Background: Pulmonary embolism is a deadly condition that is often diagnosed using a technique known as computed tomography pulmonary angiography (CTPA). CTPA reports are free-text, narrative-style forms of documentation conferring radiologist findings—both primary (regarding pulmonary embolism) and incidental. This project seeks to combine simple natural language processing (NLP) techniques, such as regular expressions and rules, to build upon and
further process output from a machine learning based named entity recognition (NER) tool for the purposes of (1) linking references to radiological images with the corresponding clinical findings and (2) extracting primary and incidental findings.
Methods: The project’s system utilized a regular expression to extract image references. All CTPA reports were first processed with NER software to obtain the text and spans of clinical findings. A heuristic was used to determine the appropriate clinical finding that should be linked with a particular image reference. Another regular expression was used to extract primary findings from NER output; the remaining findings were considered incidental. Performance was
assessed against a gold standard, which was based upon a manually annotated version of the CTPA reports used in this project.

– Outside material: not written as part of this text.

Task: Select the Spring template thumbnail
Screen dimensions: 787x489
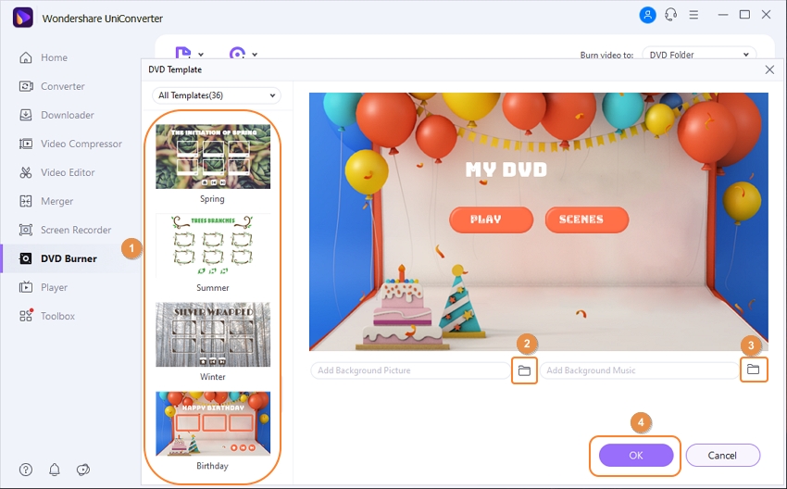Action: tap(213, 157)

Results: Extraction of image references achieved a 100% accuracy. Linkages between these references and exact gold standard spans of the clinical findings achieved a precision of 0.24, a recall of 0.22, and an F1 score of 0.23. Linkages with partial spans of clinical findings as determined by the gold standard achieved a precision of 0.71, a recall of 0.67, and an F1 score of 0.69. Primary and incidental finding extraction achieved a precision of 0.67, a recall of 0.80, and
an F1 score of 0.73.
Discussion: Various elements reduced system performance such as the difficulty of exactly matching the spans of clinical findings from NER output with those found in the gold standard. The heuristic linking clinical findings and image references was especially sensitive to NER false positives and false negatives due to its assumption that the appropriate clinical finding was that which was immediately prior to the image reference. Although the system did not perform as well as hoped, lessons were learned such as the need for clear research methodology and proper gold standard creation; without a proper gold standard, problem scope and system performance cannot be properly assessed. Improvements to the system include creating a more robust heuristic, sifting NER false positives, and training the NER tool used on a dataset of CTPA reports.